> WHAT THE TASK REQUIRES: Reproduce all entries word for word.

(EXERCISE DATA Opens)

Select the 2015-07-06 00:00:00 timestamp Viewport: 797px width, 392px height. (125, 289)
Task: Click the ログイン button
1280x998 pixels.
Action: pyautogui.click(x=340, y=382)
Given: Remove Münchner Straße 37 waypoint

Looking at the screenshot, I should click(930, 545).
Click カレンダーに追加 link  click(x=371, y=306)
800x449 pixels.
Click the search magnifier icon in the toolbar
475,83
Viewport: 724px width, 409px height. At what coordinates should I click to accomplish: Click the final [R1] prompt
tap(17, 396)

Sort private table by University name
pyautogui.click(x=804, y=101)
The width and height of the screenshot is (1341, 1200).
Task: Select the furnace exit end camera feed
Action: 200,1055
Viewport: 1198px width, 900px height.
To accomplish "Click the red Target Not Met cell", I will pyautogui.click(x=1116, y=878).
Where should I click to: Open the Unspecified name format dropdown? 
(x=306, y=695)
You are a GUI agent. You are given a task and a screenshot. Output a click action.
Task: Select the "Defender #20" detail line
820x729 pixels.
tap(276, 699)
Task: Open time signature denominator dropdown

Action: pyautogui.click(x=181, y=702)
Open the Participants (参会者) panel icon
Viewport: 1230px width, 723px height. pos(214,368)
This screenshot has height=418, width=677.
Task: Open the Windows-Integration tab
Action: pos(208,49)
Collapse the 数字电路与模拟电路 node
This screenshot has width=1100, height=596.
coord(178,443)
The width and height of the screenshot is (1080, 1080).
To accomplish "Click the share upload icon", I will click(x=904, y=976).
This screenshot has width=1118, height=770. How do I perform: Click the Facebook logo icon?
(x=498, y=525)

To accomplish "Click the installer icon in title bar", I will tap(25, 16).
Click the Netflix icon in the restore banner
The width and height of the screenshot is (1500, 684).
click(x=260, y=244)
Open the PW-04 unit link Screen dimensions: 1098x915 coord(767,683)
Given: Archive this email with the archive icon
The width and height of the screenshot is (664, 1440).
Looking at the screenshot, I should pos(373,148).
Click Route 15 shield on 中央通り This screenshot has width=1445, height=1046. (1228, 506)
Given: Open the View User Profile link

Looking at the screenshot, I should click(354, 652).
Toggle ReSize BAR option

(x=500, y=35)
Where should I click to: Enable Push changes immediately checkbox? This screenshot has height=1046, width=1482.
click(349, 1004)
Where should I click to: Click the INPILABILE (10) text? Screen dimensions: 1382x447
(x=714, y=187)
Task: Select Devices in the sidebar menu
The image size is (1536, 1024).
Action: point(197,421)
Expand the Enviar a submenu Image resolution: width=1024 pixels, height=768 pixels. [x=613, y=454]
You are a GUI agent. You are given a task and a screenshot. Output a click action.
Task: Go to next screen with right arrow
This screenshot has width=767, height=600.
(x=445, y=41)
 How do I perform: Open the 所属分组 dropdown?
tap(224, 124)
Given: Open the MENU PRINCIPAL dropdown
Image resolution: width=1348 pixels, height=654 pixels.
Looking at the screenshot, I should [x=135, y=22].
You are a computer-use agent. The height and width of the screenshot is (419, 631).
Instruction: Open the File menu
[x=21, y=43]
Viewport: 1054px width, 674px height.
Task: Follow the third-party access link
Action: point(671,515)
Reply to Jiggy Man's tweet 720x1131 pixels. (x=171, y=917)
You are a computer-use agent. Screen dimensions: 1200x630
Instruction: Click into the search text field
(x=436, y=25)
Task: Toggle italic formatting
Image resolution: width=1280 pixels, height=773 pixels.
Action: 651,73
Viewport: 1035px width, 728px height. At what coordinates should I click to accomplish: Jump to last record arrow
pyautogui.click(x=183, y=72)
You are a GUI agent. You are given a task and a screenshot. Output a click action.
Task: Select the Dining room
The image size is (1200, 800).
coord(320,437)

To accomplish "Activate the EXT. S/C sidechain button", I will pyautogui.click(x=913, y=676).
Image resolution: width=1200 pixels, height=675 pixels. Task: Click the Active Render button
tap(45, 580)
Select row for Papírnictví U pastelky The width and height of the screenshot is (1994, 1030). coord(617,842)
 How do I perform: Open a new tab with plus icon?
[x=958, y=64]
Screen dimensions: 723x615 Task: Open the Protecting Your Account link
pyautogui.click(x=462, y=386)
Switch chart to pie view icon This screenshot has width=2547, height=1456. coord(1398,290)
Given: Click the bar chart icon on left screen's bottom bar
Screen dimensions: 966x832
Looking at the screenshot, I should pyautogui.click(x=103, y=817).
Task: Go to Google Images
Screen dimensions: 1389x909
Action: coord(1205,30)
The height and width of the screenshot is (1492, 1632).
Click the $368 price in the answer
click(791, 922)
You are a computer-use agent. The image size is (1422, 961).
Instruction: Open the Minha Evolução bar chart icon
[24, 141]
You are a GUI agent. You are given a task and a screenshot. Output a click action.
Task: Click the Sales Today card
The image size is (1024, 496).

(EXERCISE DATA Closes)

> EXERCISE RESULT:
Select the 2015-07-06 00:00:00 timestamp Viewport: 797px width, 392px height. (125, 289)
Task: Click the ログイン button
1280x998 pixels.
Action: pyautogui.click(x=340, y=382)
Given: Remove Münchner Straße 37 waypoint

Looking at the screenshot, I should click(930, 545).
Click カレンダーに追加 link  click(x=371, y=306)
800x449 pixels.
Click the search magnifier icon in the toolbar
475,83
Viewport: 724px width, 409px height. At what coordinates should I click to accomplish: Click the final [R1] prompt
tap(17, 396)

Sort private table by University name
pyautogui.click(x=804, y=101)
The width and height of the screenshot is (1341, 1200).
Task: Select the furnace exit end camera feed
Action: 200,1055
Viewport: 1198px width, 900px height.
To accomplish "Click the red Target Not Met cell", I will pyautogui.click(x=1116, y=878).
Where should I click to: Open the Unspecified name format dropdown? 
(x=306, y=695)
You are a GUI agent. You are given a task and a screenshot. Output a click action.
Task: Select the "Defender #20" detail line
820x729 pixels.
tap(276, 699)
Task: Open time signature denominator dropdown

Action: pyautogui.click(x=181, y=702)
Open the Participants (参会者) panel icon
Viewport: 1230px width, 723px height. pos(214,368)
This screenshot has height=418, width=677.
Task: Open the Windows-Integration tab
Action: pos(208,49)
Collapse the 数字电路与模拟电路 node
This screenshot has width=1100, height=596.
coord(178,443)
The width and height of the screenshot is (1080, 1080).
To accomplish "Click the share upload icon", I will click(x=904, y=976).
This screenshot has width=1118, height=770. How do I perform: Click the Facebook logo icon?
(x=498, y=525)

To accomplish "Click the installer icon in title bar", I will tap(25, 16).
Click the Netflix icon in the restore banner
The width and height of the screenshot is (1500, 684).
click(x=260, y=244)
Open the PW-04 unit link Screen dimensions: 1098x915 coord(767,683)
Given: Archive this email with the archive icon
The width and height of the screenshot is (664, 1440).
Looking at the screenshot, I should pos(373,148).
Click Route 15 shield on 中央通り This screenshot has width=1445, height=1046. (1228, 506)
Given: Open the View User Profile link

Looking at the screenshot, I should click(354, 652).
Toggle ReSize BAR option

(x=500, y=35)
Where should I click to: Enable Push changes immediately checkbox? This screenshot has height=1046, width=1482.
click(349, 1004)
Where should I click to: Click the INPILABILE (10) text? Screen dimensions: 1382x447
(x=714, y=187)
Task: Select Devices in the sidebar menu
The image size is (1536, 1024).
Action: point(197,421)
Expand the Enviar a submenu Image resolution: width=1024 pixels, height=768 pixels. [x=613, y=454]
You are a GUI agent. You are given a task and a screenshot. Output a click action.
Task: Go to next screen with right arrow
This screenshot has width=767, height=600.
(x=445, y=41)
 How do I perform: Open the 所属分组 dropdown?
tap(224, 124)
Given: Open the MENU PRINCIPAL dropdown
Image resolution: width=1348 pixels, height=654 pixels.
Looking at the screenshot, I should [x=135, y=22].
You are a computer-use agent. The height and width of the screenshot is (419, 631).
Instruction: Open the File menu
[x=21, y=43]
Viewport: 1054px width, 674px height.
Task: Follow the third-party access link
Action: point(671,515)
Reply to Jiggy Man's tweet 720x1131 pixels. (x=171, y=917)
You are a computer-use agent. Screen dimensions: 1200x630
Instruction: Click into the search text field
(x=436, y=25)
Task: Toggle italic formatting
Image resolution: width=1280 pixels, height=773 pixels.
Action: 651,73
Viewport: 1035px width, 728px height. At what coordinates should I click to accomplish: Jump to last record arrow
pyautogui.click(x=183, y=72)
You are a GUI agent. You are given a task and a screenshot. Output a click action.
Task: Select the Dining room
The image size is (1200, 800).
coord(320,437)

To accomplish "Activate the EXT. S/C sidechain button", I will pyautogui.click(x=913, y=676).
Image resolution: width=1200 pixels, height=675 pixels. Task: Click the Active Render button
tap(45, 580)
Select row for Papírnictví U pastelky The width and height of the screenshot is (1994, 1030). coord(617,842)
 How do I perform: Open a new tab with plus icon?
[x=958, y=64]
Screen dimensions: 723x615 Task: Open the Protecting Your Account link
pyautogui.click(x=462, y=386)
Switch chart to pie view icon This screenshot has width=2547, height=1456. coord(1398,290)
Given: Click the bar chart icon on left screen's bottom bar
Screen dimensions: 966x832
Looking at the screenshot, I should pyautogui.click(x=103, y=817).
Task: Go to Google Images
Screen dimensions: 1389x909
Action: coord(1205,30)
The height and width of the screenshot is (1492, 1632).
Click the $368 price in the answer
click(791, 922)
You are a computer-use agent. The image size is (1422, 961).
Instruction: Open the Minha Evolução bar chart icon
[24, 141]
You are a GUI agent. You are given a task and a screenshot. Output a click action.
Task: Click the Sales Today card
The image size is (1024, 496).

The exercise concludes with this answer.